## EXERCISE GOAL
Among the lines below, which ones contain the word "thumbnail"? Copy every such line.

· · · ·

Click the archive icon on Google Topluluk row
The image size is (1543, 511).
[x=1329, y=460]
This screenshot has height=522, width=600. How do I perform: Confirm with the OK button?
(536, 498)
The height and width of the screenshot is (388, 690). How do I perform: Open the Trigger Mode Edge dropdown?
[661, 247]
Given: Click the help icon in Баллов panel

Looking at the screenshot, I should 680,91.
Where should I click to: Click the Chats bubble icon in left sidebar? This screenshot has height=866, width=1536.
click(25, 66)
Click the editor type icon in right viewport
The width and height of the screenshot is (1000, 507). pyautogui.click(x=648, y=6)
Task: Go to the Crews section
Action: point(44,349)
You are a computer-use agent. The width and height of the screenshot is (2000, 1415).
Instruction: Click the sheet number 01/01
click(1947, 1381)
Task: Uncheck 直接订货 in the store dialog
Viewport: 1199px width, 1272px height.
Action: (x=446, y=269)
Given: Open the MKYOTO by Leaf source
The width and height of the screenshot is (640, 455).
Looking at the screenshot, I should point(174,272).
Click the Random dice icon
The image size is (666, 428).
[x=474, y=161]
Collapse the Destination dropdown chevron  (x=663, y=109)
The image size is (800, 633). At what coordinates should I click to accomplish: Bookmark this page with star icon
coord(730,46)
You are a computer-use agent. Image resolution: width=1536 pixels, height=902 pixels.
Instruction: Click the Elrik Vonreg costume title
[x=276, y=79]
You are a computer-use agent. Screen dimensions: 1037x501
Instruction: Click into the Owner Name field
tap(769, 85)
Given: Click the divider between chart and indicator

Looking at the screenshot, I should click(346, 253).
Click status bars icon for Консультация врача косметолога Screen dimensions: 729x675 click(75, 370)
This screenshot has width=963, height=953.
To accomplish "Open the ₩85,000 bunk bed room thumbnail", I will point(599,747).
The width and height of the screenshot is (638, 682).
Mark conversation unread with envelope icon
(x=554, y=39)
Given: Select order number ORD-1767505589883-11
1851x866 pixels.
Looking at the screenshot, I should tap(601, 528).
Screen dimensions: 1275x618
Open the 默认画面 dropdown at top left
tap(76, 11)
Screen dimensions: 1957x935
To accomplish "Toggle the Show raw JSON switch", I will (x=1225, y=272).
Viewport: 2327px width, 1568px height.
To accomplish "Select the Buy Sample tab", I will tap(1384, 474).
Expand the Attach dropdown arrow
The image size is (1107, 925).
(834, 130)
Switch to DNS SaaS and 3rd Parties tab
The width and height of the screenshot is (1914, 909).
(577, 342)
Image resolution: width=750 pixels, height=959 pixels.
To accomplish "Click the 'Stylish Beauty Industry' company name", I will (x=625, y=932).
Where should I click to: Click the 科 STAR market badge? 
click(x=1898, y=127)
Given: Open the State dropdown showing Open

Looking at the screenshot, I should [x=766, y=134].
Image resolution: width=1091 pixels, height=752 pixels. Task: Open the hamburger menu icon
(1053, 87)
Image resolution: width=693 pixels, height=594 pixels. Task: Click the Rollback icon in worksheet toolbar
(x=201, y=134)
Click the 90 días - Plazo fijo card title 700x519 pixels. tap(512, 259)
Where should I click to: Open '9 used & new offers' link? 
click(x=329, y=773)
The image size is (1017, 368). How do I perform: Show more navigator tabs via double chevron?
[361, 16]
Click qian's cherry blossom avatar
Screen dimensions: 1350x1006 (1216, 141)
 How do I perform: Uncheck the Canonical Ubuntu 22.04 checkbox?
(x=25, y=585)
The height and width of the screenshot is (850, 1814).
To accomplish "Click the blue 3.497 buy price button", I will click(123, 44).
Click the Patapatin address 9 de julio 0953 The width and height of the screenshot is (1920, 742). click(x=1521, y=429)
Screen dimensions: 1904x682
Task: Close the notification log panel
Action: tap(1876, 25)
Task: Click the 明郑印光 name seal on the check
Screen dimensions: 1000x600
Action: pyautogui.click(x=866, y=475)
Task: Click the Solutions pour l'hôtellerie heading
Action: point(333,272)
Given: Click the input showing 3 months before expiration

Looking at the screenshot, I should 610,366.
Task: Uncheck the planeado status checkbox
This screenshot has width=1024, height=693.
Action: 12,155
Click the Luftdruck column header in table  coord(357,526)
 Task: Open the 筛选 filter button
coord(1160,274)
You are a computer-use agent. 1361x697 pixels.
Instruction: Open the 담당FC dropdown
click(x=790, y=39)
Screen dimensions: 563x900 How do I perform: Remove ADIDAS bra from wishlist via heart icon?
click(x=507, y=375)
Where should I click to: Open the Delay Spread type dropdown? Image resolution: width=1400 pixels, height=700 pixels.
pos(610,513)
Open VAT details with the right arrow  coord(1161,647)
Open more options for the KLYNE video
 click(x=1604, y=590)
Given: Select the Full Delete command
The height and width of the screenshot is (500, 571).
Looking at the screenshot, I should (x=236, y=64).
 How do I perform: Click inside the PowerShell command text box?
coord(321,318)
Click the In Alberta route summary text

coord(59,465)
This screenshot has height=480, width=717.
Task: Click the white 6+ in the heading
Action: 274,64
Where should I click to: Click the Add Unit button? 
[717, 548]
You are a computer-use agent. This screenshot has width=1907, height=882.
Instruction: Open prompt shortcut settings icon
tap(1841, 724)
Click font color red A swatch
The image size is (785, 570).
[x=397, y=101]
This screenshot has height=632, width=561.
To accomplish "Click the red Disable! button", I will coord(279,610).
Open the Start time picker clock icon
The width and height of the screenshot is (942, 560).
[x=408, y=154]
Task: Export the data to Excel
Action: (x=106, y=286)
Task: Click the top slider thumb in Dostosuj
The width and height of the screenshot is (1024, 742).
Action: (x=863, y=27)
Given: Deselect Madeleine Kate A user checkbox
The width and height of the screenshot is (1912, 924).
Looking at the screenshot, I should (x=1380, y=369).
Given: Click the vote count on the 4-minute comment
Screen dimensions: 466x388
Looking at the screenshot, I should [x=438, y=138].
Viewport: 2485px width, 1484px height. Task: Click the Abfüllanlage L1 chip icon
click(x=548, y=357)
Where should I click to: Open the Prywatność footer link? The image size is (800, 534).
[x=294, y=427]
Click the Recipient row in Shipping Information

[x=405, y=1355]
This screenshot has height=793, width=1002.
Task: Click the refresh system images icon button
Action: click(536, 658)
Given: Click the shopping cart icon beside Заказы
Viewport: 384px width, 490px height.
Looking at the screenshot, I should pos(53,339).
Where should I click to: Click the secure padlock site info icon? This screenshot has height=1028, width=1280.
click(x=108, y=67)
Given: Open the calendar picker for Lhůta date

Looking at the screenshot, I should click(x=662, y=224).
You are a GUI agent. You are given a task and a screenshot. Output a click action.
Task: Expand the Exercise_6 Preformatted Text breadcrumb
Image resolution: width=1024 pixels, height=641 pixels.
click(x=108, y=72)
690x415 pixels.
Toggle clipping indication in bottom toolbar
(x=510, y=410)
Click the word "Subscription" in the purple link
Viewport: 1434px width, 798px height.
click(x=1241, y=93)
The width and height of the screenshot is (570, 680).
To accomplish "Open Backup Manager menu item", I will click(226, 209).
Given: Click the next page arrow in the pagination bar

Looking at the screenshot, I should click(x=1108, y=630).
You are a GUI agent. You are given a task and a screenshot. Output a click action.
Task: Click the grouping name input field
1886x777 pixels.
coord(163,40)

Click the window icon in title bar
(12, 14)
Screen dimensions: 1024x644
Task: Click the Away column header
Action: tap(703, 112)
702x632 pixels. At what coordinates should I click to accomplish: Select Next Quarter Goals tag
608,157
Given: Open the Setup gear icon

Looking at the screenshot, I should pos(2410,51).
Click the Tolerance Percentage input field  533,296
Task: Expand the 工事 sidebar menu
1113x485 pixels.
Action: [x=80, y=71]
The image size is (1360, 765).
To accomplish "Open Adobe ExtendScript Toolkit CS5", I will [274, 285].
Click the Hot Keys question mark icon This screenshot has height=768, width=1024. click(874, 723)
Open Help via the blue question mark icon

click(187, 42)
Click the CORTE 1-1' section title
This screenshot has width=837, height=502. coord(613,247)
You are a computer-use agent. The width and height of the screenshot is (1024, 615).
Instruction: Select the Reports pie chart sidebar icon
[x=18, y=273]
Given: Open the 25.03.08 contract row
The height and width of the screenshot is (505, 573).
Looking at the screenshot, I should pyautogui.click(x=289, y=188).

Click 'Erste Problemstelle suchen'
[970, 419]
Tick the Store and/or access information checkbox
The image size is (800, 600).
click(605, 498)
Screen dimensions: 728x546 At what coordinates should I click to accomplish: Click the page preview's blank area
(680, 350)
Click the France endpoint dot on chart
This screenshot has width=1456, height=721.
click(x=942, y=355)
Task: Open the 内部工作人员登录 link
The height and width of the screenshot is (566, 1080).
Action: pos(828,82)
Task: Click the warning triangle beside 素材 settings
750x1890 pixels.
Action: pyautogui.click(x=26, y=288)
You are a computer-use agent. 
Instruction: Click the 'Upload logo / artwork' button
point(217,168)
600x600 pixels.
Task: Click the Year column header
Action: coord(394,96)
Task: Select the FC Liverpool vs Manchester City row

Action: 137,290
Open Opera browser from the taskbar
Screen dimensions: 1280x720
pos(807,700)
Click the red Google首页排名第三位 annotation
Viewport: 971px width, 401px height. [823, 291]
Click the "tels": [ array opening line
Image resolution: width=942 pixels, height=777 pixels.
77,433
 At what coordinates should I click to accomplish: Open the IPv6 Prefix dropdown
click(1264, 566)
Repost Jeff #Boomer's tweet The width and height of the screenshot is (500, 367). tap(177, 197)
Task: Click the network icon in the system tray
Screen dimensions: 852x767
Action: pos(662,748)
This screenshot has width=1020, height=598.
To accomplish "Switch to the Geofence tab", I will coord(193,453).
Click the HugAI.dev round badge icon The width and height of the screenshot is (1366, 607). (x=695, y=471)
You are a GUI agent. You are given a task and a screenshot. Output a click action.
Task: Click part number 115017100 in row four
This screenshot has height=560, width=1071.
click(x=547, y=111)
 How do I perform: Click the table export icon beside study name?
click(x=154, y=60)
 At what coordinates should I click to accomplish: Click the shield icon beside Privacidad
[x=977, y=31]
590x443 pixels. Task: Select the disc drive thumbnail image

· · · ·

## RESULT OF THIS TASK
To accomplish "Open the ₩85,000 bunk bed room thumbnail", I will point(599,747).
590x443 pixels. Task: Select the disc drive thumbnail image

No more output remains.